***** CYTOWANY TEKST

• Dziś /-2°
  • Jutro /-1°
Wiadomości

I wilk syty i owca cała, czyli remis na Smoczyku

24 sierpnia 2014, 21:17
fot: Marcin Kluwak
Jacy zdumieni byli dziennikarz nSport, kiedy komentowali wynik meczu pomiędzy leszczyńską Unią, a Stalą Gorzów. Po jakże fascynującym i emocjonującym spotkaniu, na "Smoczyku" padł remis.

**********
***** DANE ŹRÓDŁOWE

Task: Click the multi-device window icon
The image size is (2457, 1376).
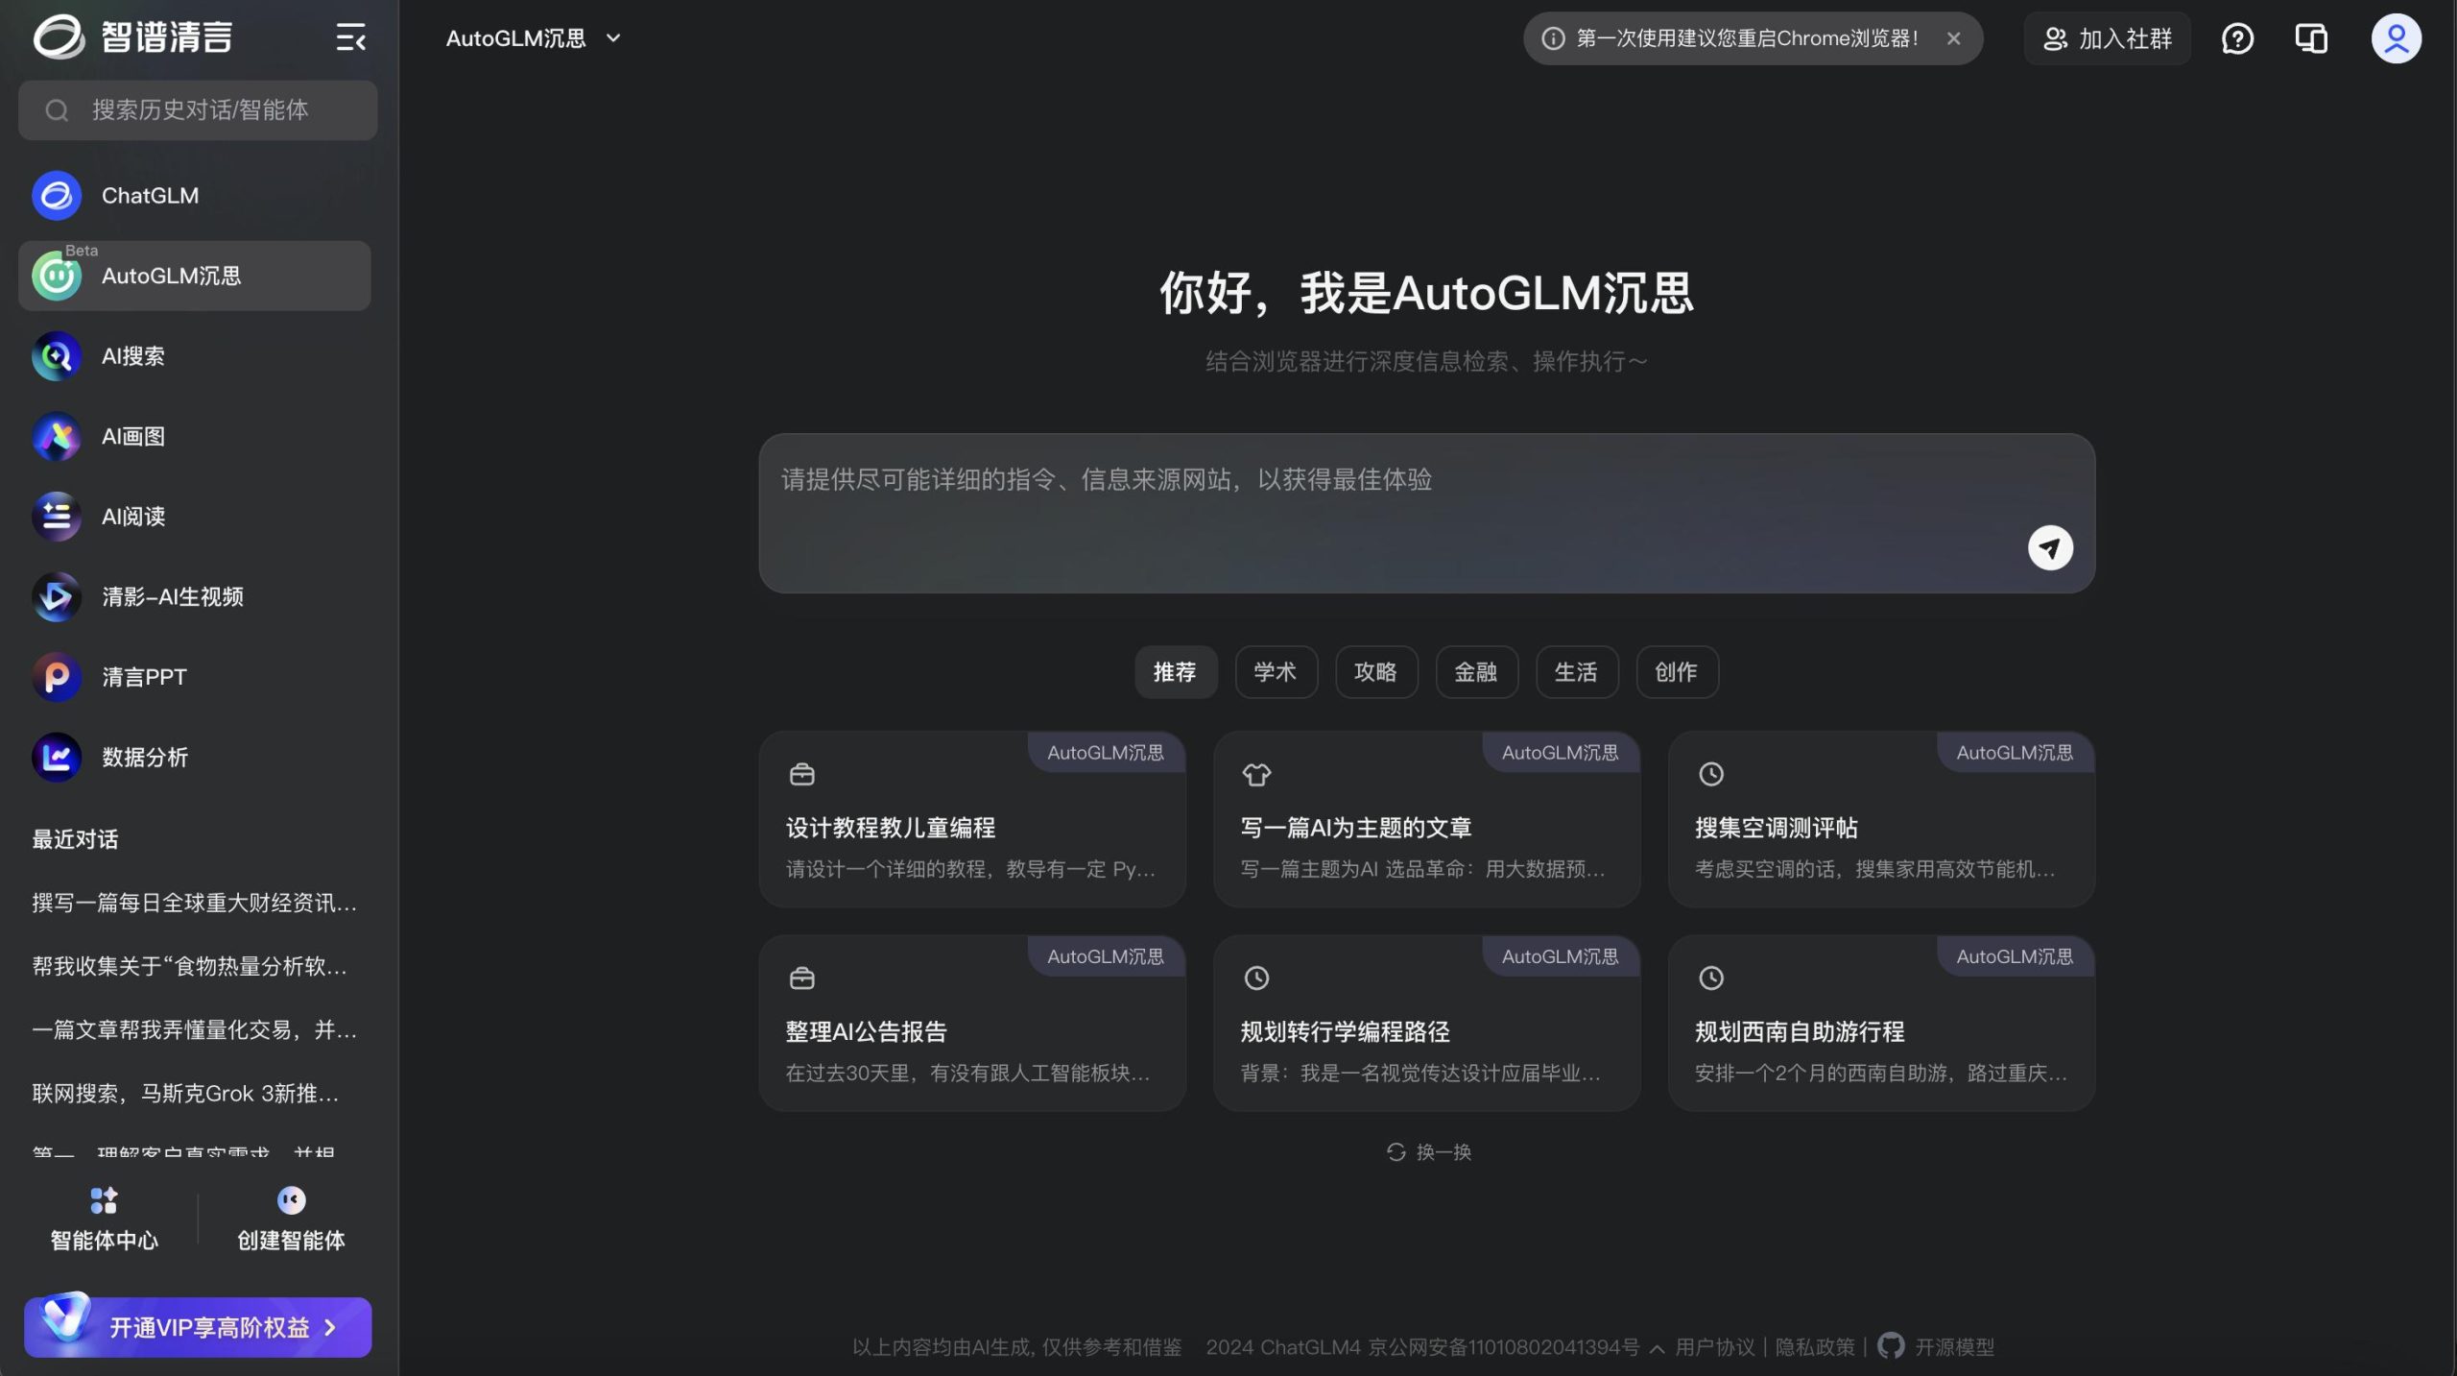Action: click(x=2311, y=38)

**********

* _ZESTAW ZADAŃ_
A. Odpowiedz krótko na pytania do tekstu o remisie na Smoczyku.
(i) Jakiego dnia i o której godzinie opublikowano ten tekst?
(ii) Kto jest autorem zdjęcia?
(iii) Które drużyny rozegrały mecz zakończony remisem?
B. Kontynuuj tekst o remisie na Smoczyku, zaczynając zaraz po jego ostatnim zdaniu.
Listing nie ma związku z tekstem o remisie na Smoczyku.

* _ODPOWIEDZI DO ZADAŃ_
A.
(i) 24 sierpnia 2014 roku o godzinie 21:17.
(ii) Marcin Kluwak.
(iii) Leszczyńska Unia i Stal Gorzów.

B.
Mecz od początku nie układał się po myśli zawodników Stali Gorzów. To zdanie może być rożnie odczytane, bo być może właśnie było odwrotnie. Być może właśnie mecz od samego początku miał tak się układać. Tego się nie dowiemy, pozostaje tylko niesmak, którzy czują przede wszystkim zawodnicy i kibice Unibaxu Toruń. Remis w niedzielnym spotkaniu w Lesznie dał właśnie bykom pewny awans do play-off. Gorzowianie na tle zawodników z Leszna wypadli bardzo blado. Krzysztof Kasprzak stracił silnik i nie mógł długo się dopasować. Matej Zagar wciąż poniżej oczekiwań, tak samo Świderski i Sundstroem. Jedynie para Iversen - Zmarzlik dała z siebie wszystko. A zdziesiątkowane kontuzjami leszczyńskie "byki" nagle ożywają i radzą sobie nad wyraz doskonale, pokonując jak tylko chcą dwóch z trzech uczestników cyklu Grand Prix.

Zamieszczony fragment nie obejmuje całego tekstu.